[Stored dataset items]

++++++

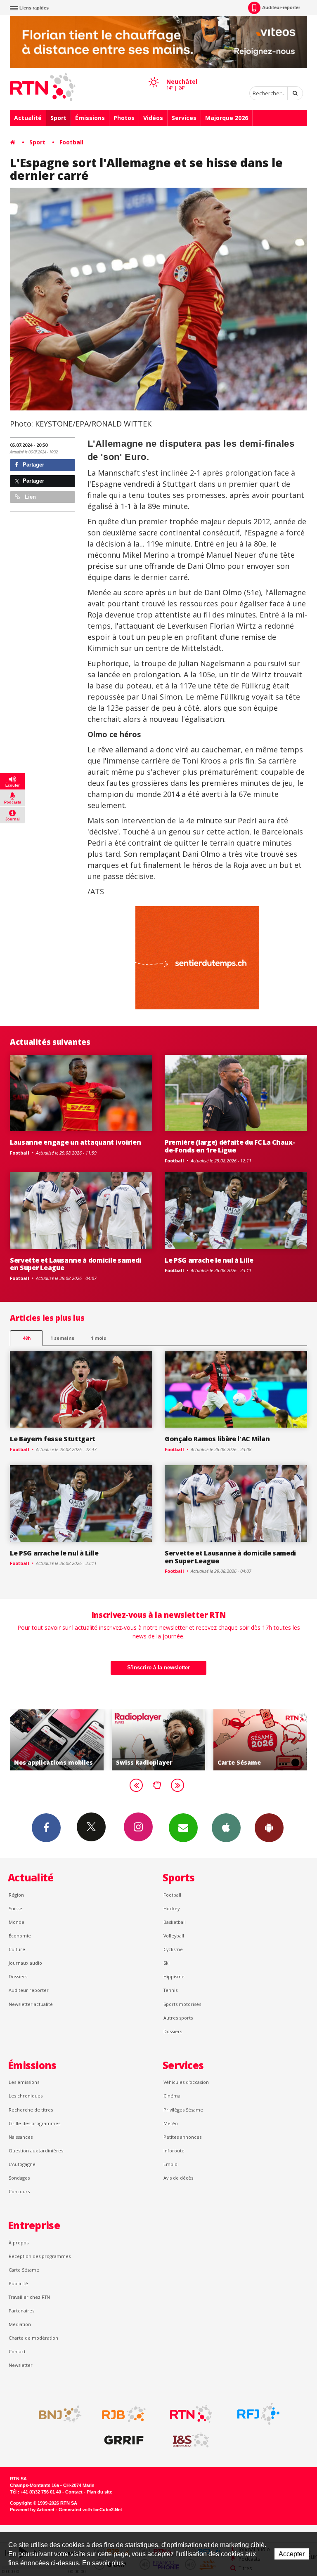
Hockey (171, 1908)
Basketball (174, 1922)
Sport (58, 118)
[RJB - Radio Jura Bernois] (124, 2414)
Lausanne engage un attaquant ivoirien (75, 1142)
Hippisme (174, 1976)
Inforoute (174, 2150)
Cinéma (171, 2095)
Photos (124, 118)
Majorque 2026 (226, 118)
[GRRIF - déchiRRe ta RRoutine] (124, 2440)
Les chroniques (26, 2095)
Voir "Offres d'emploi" (260, 1739)
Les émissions (24, 2082)
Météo (170, 2123)
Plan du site (99, 2491)
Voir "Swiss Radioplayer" (57, 1739)
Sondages (19, 2177)
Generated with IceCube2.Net (90, 2509)
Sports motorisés (182, 2004)
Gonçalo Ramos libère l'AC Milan (217, 1438)
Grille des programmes (34, 2123)
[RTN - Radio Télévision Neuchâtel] (191, 2414)
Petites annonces (182, 2137)
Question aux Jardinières (36, 2150)
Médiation (20, 2324)
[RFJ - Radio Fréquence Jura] (258, 2414)
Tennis (170, 1990)
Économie (20, 1935)
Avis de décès (178, 2177)
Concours (19, 2191)
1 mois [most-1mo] (98, 1338)
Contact (17, 2351)
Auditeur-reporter (281, 7)
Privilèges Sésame (183, 2109)
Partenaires (21, 2310)
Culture (17, 1949)
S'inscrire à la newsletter (158, 1667)
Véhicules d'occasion (186, 2082)
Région (16, 1894)
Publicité (18, 2283)
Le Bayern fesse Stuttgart (52, 1438)
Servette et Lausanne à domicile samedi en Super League (75, 1264)
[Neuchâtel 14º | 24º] (154, 74)
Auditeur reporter (29, 1990)
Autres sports (178, 2017)
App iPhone (226, 1827)
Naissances (21, 2137)
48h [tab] (27, 1338)
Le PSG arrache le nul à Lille (209, 1260)
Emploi (171, 2164)
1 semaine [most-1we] (62, 1338)
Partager (32, 465)
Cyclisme (173, 1949)
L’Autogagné (22, 2164)
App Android (269, 1827)
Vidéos (153, 118)
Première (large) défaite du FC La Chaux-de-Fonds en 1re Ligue (230, 1146)
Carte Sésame (24, 2269)
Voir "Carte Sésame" (159, 1739)
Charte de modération (33, 2337)
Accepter (292, 2553)
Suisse (15, 1908)
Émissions (90, 118)
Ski (166, 1963)
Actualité (28, 118)
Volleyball (173, 1935)
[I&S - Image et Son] (191, 2440)
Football (71, 142)
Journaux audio (25, 1963)
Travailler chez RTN (29, 2297)
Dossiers (18, 1976)
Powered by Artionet (32, 2509)
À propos (18, 2242)
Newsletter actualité (31, 2004)
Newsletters (183, 1827)
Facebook (46, 1827)
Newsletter (21, 2365)
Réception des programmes (40, 2256)
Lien (29, 497)
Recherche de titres (31, 2109)
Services (184, 118)
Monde (16, 1922)
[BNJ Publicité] (57, 2414)
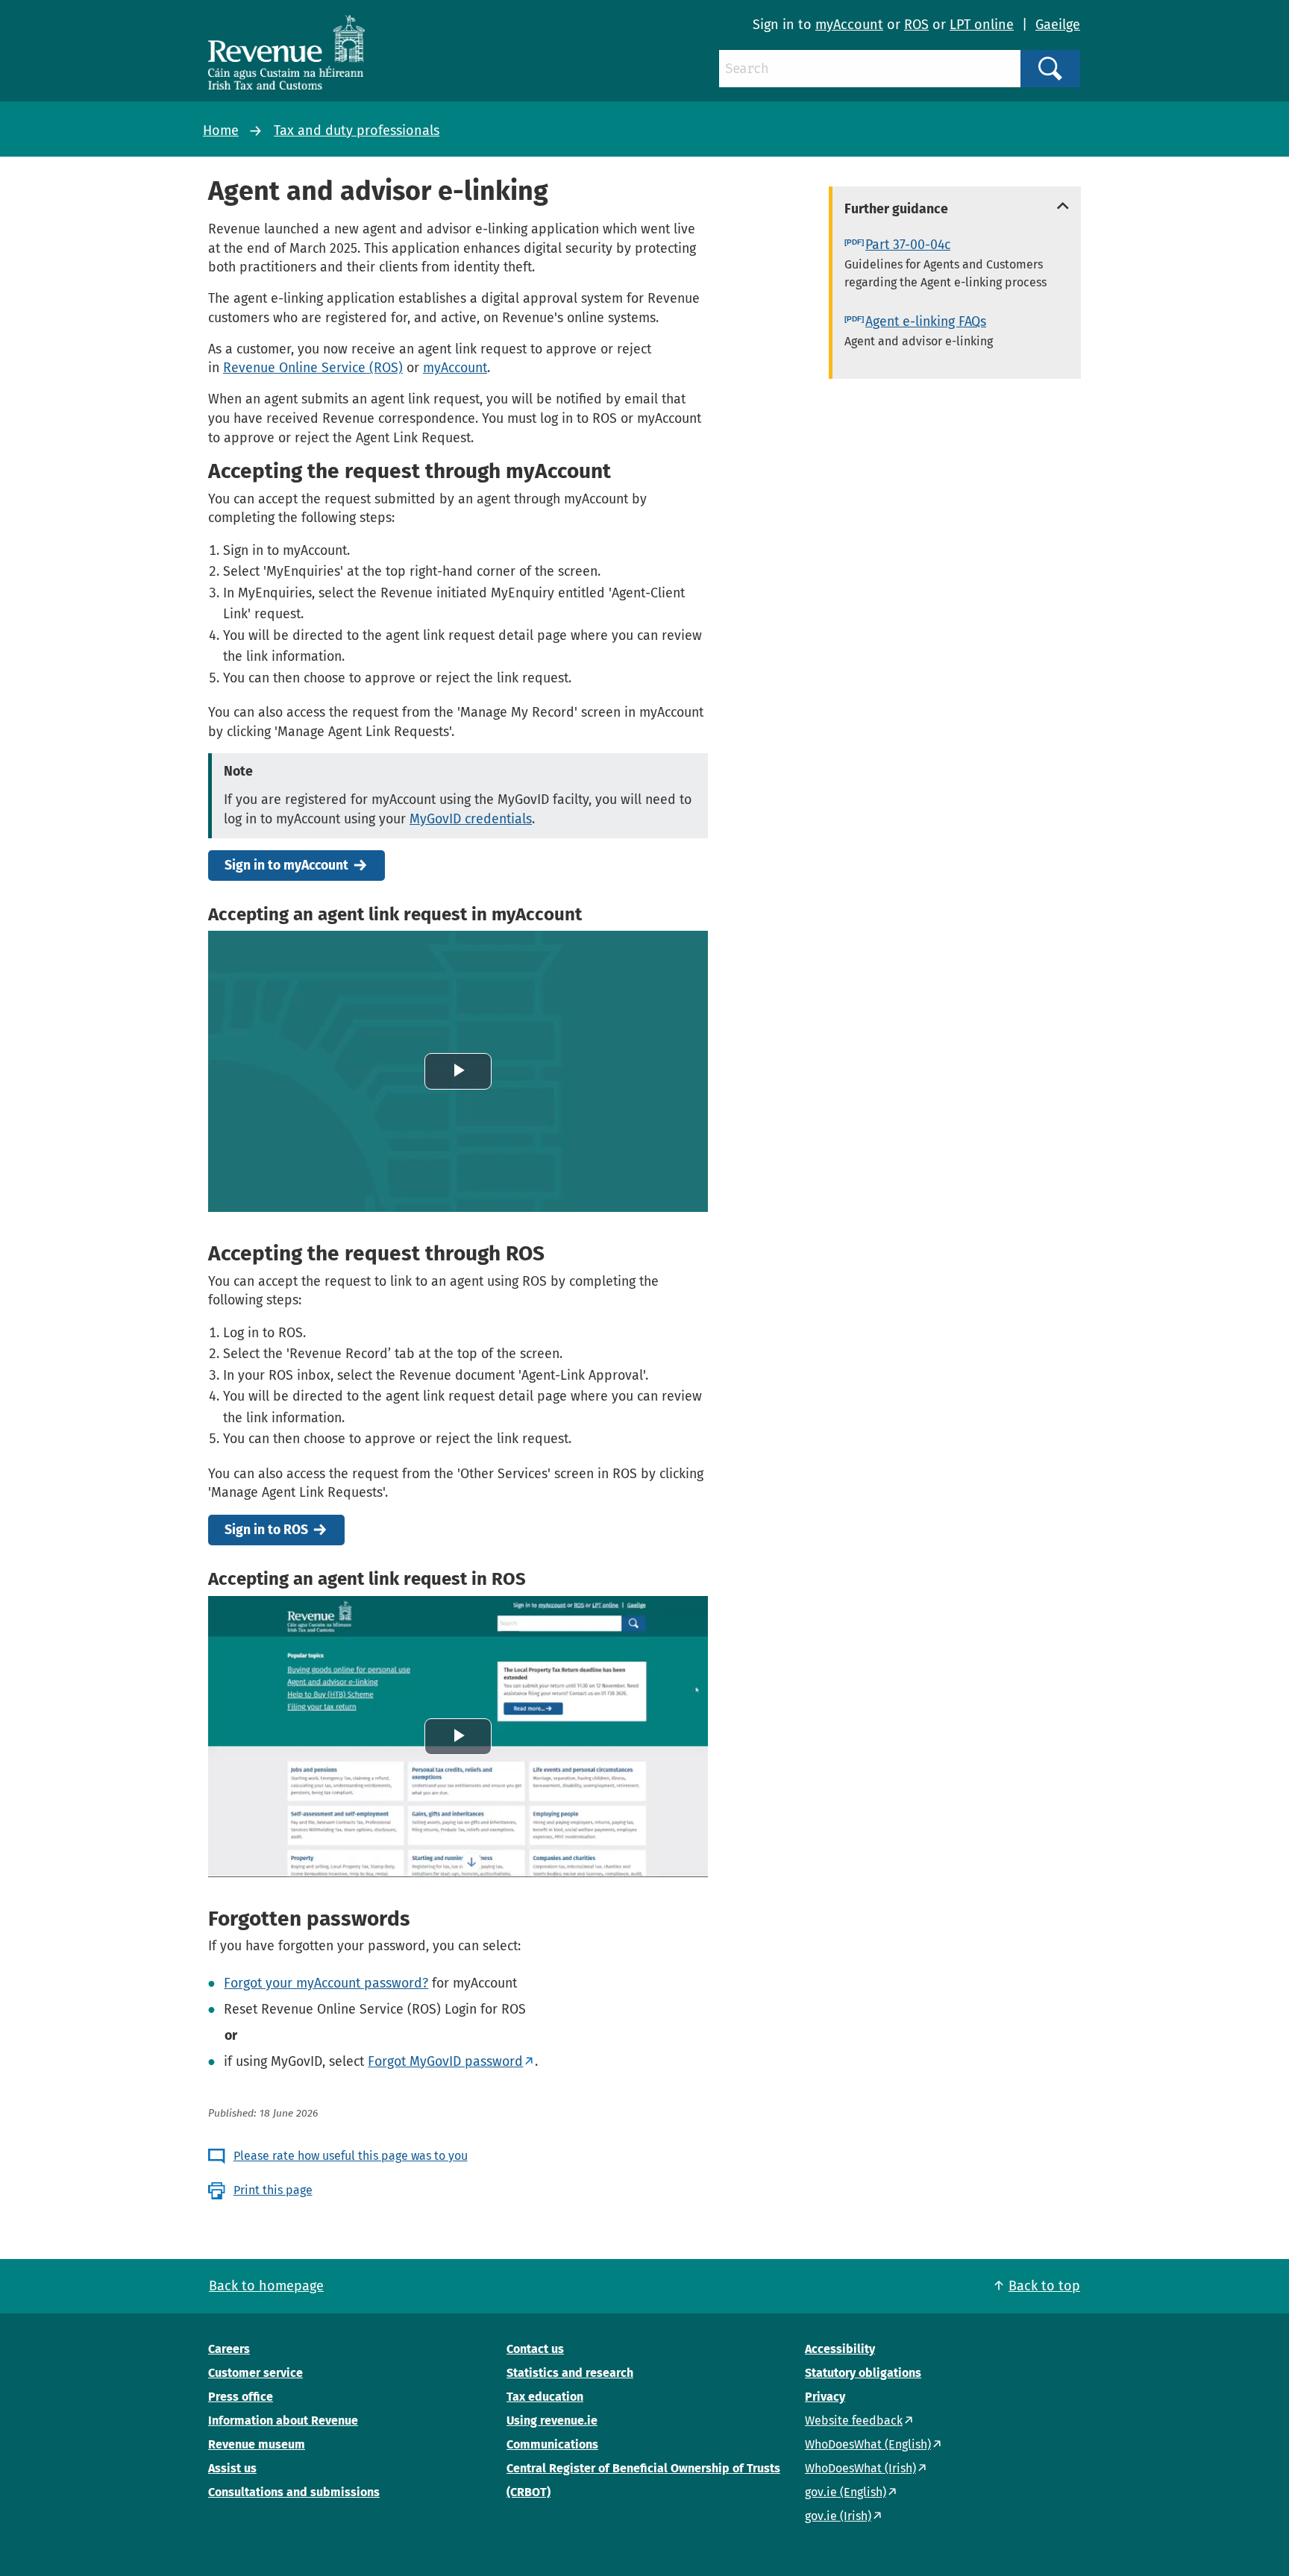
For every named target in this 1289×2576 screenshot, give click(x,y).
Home (221, 130)
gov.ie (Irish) (838, 2516)
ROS (916, 24)
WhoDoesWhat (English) (868, 2444)
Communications (552, 2444)
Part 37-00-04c (907, 244)
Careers (229, 2349)
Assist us (232, 2468)
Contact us (535, 2349)
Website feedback (854, 2420)
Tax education (544, 2397)
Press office (240, 2397)
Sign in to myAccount (286, 865)
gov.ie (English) (845, 2492)
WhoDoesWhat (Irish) (860, 2468)
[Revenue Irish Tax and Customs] (286, 52)
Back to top (1044, 2286)
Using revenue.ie (552, 2420)
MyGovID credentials (471, 819)
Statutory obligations (863, 2373)
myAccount (849, 24)
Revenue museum (256, 2444)
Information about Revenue (283, 2420)
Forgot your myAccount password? (326, 1983)
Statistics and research (569, 2373)
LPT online (982, 24)
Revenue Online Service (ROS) (313, 367)
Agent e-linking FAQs (925, 321)
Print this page (273, 2190)
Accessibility (840, 2349)
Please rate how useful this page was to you (350, 2156)
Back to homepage (266, 2286)
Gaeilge (1057, 24)
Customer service (255, 2373)
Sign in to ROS (266, 1530)
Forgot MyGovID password (445, 2061)
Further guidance (896, 209)
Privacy (825, 2397)
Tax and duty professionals (356, 130)
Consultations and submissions (294, 2492)
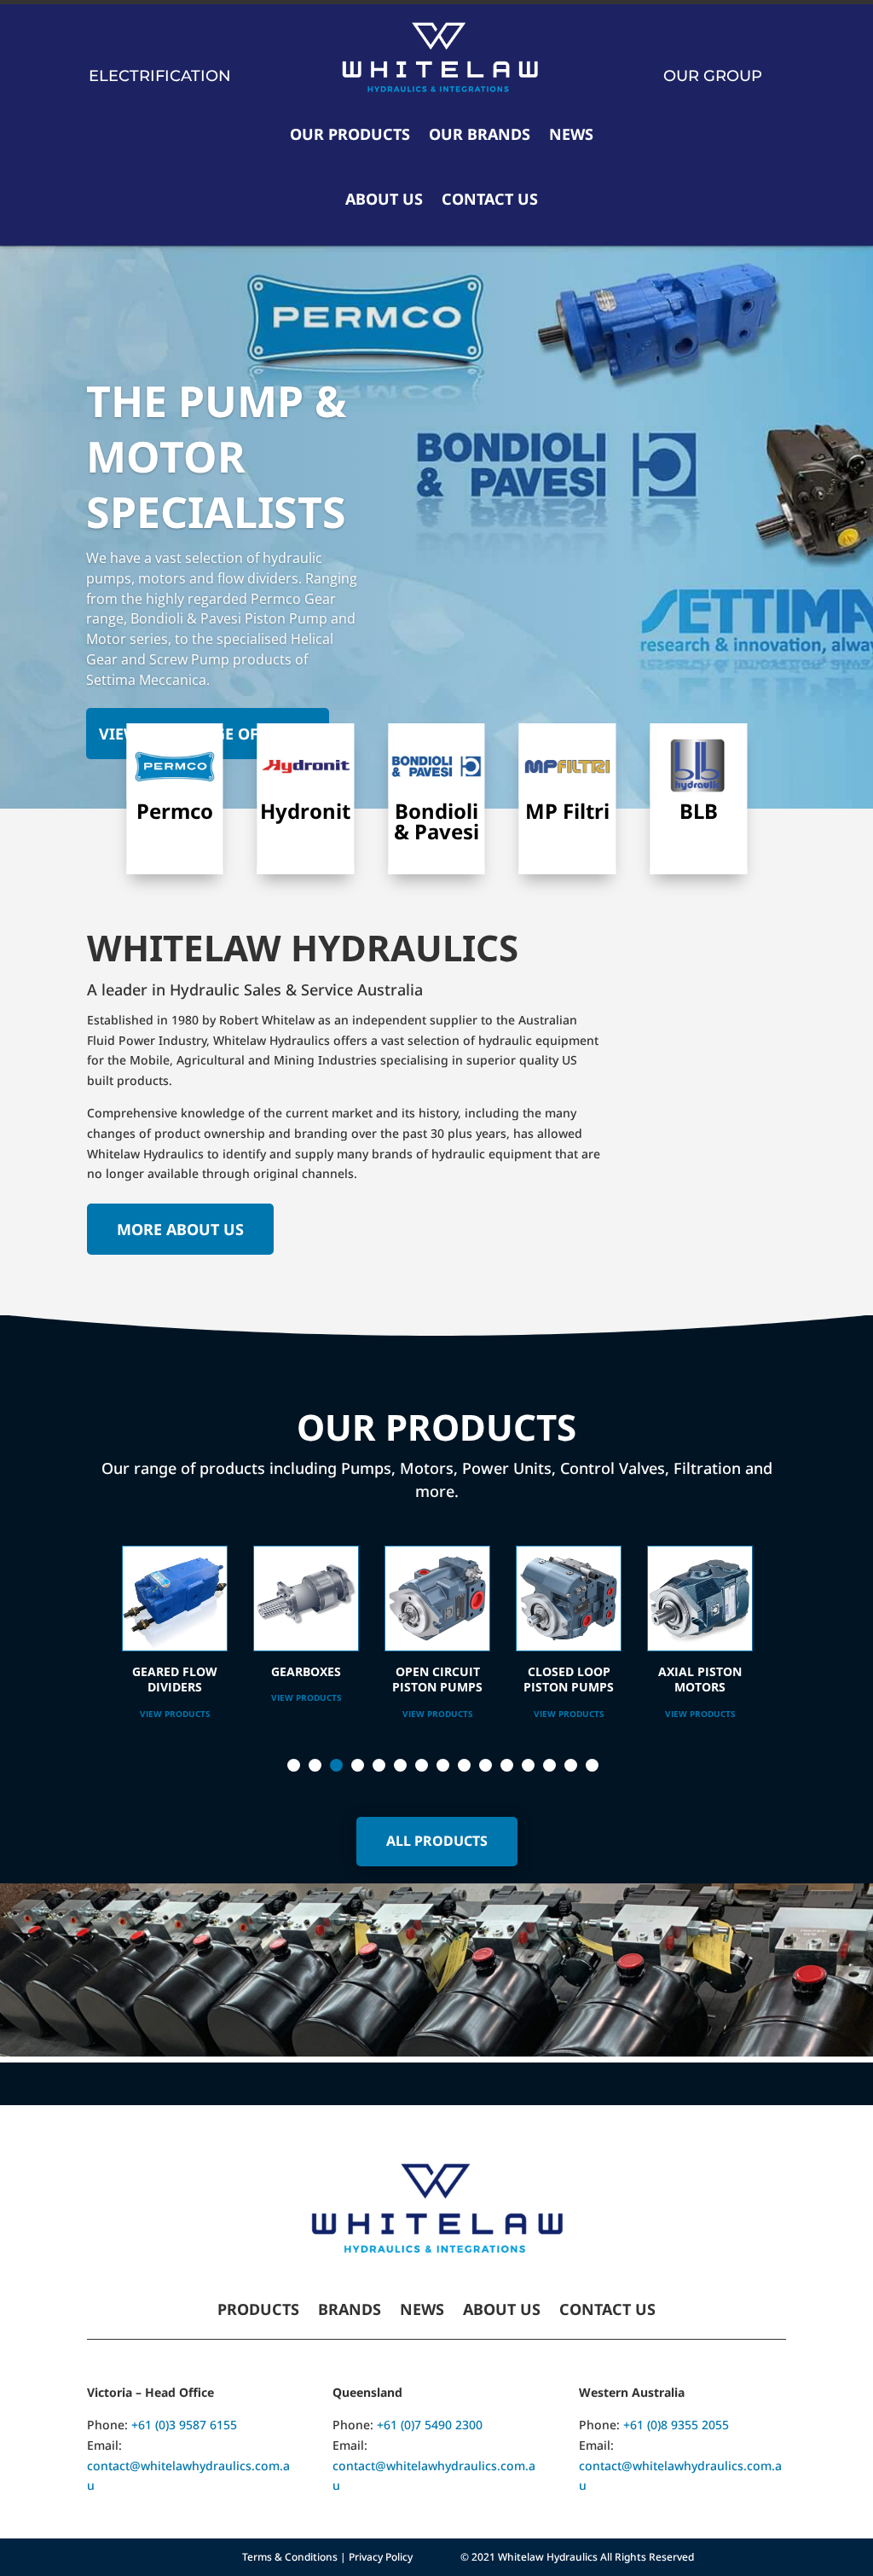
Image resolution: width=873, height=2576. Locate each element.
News (571, 134)
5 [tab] (379, 1765)
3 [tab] (336, 1765)
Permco (174, 811)
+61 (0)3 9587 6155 (184, 2424)
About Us (384, 199)
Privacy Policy (381, 2557)
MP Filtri (567, 811)
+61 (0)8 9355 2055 (676, 2424)
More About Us (180, 1229)
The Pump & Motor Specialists (216, 456)
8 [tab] (442, 1765)
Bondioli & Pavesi (436, 821)
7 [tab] (421, 1765)
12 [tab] (528, 1765)
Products (258, 2311)
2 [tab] (315, 1765)
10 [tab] (485, 1765)
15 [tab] (592, 1765)
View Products (175, 1697)
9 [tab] (464, 1765)
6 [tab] (400, 1765)
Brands (349, 2311)
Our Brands (479, 134)
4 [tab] (357, 1765)
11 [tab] (506, 1765)
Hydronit (305, 811)
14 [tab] (570, 1765)
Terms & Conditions (290, 2557)
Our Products (350, 134)
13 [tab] (549, 1765)
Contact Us (490, 199)
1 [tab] (293, 1765)
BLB (698, 811)
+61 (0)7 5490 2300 (430, 2424)
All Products (437, 1840)
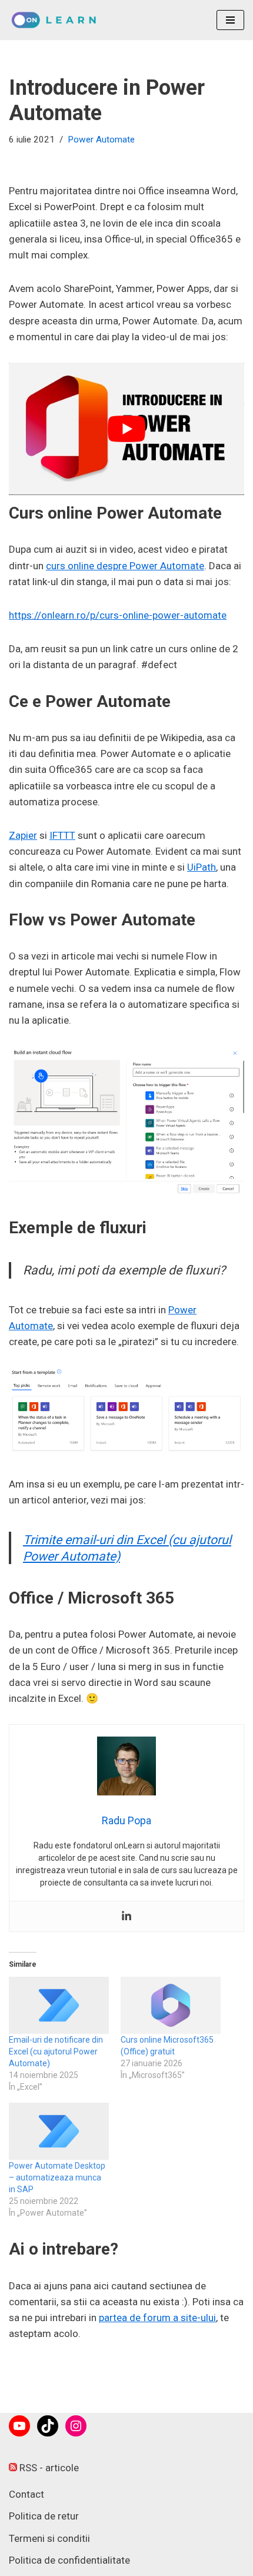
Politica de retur (44, 2516)
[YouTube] (19, 2425)
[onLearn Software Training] (57, 20)
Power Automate (101, 139)
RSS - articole (48, 2468)
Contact (26, 2494)
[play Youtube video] (126, 429)
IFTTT (62, 835)
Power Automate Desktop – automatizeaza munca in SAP (57, 2177)
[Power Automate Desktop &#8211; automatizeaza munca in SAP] (59, 2131)
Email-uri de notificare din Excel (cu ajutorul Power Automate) (56, 2051)
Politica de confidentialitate (69, 2560)
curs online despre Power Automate (125, 566)
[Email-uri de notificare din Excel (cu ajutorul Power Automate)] (59, 2005)
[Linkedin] (126, 1916)
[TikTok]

++++++

What you should do
Determine the number of lines in the data that include the word "Politica", and provide that number without comment.

Task answer
2